Capítulo XXIII
Esa mañana el Dr. Palacios me quitó la
escayola. El brazo estaba curado pero aún subsistía una horrible sensación de
debilidad que me recordó la terrible eficacia de los perros tibetanos. Los
últimos relatos de tío Kurt iban aclarando todo... al tiempo que me sumían en
un Misterio mayor. Su Iniciación, la misión en el Tíbet, el Poder del Signo del
Origen, el increible parentesco de su Instructor Konrad Tarstein con Belicena
Villca, y el asunto de los dogos. Sí, todo se iba aclarando, pero al mismo
tiempo crecía el Misterio de mi propia existencia. A cada instante se iban
incorporando nuevos elementos al contexto de mi vida: parientes desconocidos,
países remotos, Doctrinas ignotas, enemigos implacables. Pero ¿qué era Yo? De
una cosa estaba ahora seguro: jamás había tenido la más mínima chance de
escapar de la historia, jamás había sido libre de elegir mi Destino, jamás
dispuse de una pizca de albedrío. Todo fue ilusión, todo una farsa.
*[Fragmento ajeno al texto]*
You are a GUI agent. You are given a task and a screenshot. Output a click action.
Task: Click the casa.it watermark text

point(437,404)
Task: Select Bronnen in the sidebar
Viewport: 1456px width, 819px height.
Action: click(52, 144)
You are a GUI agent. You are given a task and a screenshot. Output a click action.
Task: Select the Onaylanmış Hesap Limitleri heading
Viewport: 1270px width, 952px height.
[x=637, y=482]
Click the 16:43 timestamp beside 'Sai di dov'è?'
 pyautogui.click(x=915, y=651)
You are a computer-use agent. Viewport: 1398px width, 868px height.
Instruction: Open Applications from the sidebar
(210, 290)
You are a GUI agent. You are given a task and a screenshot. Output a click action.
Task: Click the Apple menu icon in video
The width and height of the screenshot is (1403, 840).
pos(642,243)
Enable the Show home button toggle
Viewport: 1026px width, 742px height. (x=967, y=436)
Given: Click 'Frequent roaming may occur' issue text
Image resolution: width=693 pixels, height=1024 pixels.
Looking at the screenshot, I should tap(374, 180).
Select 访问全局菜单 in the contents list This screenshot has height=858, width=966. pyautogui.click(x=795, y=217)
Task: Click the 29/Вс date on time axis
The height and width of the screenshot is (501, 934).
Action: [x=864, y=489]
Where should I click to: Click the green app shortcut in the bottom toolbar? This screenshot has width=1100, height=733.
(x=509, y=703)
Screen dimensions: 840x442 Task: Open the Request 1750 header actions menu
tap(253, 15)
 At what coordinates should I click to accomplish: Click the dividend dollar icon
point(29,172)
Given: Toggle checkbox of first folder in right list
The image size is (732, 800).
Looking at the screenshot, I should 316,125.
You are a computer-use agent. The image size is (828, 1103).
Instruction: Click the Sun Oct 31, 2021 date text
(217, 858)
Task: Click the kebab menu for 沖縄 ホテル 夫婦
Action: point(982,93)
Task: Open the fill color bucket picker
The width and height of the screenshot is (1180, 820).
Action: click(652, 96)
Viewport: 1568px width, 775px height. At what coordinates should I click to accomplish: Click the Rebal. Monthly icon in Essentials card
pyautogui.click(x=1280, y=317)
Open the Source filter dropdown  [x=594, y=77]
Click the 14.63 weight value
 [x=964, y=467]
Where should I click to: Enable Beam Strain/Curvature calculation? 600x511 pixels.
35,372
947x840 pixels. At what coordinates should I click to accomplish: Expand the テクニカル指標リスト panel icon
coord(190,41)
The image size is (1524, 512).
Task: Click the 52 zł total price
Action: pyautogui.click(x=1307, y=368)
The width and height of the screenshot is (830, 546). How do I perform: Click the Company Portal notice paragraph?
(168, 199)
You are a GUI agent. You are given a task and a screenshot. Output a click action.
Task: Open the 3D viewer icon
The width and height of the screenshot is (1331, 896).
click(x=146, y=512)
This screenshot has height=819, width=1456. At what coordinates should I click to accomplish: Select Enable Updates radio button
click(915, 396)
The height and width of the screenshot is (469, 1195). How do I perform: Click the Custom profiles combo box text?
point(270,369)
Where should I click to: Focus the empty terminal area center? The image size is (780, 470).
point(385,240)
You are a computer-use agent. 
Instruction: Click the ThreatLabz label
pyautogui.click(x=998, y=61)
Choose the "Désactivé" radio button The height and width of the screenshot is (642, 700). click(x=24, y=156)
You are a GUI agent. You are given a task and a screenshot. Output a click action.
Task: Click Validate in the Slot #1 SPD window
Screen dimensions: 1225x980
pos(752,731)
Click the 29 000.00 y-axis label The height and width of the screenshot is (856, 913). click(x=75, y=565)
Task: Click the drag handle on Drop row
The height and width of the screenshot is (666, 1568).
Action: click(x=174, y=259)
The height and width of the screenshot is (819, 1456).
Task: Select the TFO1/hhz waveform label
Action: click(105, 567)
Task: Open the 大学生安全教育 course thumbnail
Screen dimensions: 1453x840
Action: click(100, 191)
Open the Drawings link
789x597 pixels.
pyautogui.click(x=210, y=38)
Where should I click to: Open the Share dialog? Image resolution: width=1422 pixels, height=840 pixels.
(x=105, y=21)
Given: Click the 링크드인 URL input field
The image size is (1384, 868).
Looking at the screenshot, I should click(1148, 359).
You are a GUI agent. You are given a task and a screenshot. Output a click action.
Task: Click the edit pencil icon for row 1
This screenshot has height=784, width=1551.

Me sentía
jugado, como un trebejo de ajedrez, por seres inhumanos que evidentemente
conocían las reglas del juego y la posición de las piezas: el tablero era el
Misterio, que apenas vislumbraba, pero que no podría abarcar por estar inserto
en él.
Comprendía que tenía que sacarme esas ideas
pesimistas del cerebro para no enloquecer. Y paradójicamente, cuando tío Kurt
no me hacía partícipe de su narración, me entretenía observando a los perros
daivas, a los que ya no temía: aguardaba, eso sí, que tío Kurt cumpliese su
promesa de revelarme los bijas del Yantra. Según él, Yo también podría
controlarlos con la mente.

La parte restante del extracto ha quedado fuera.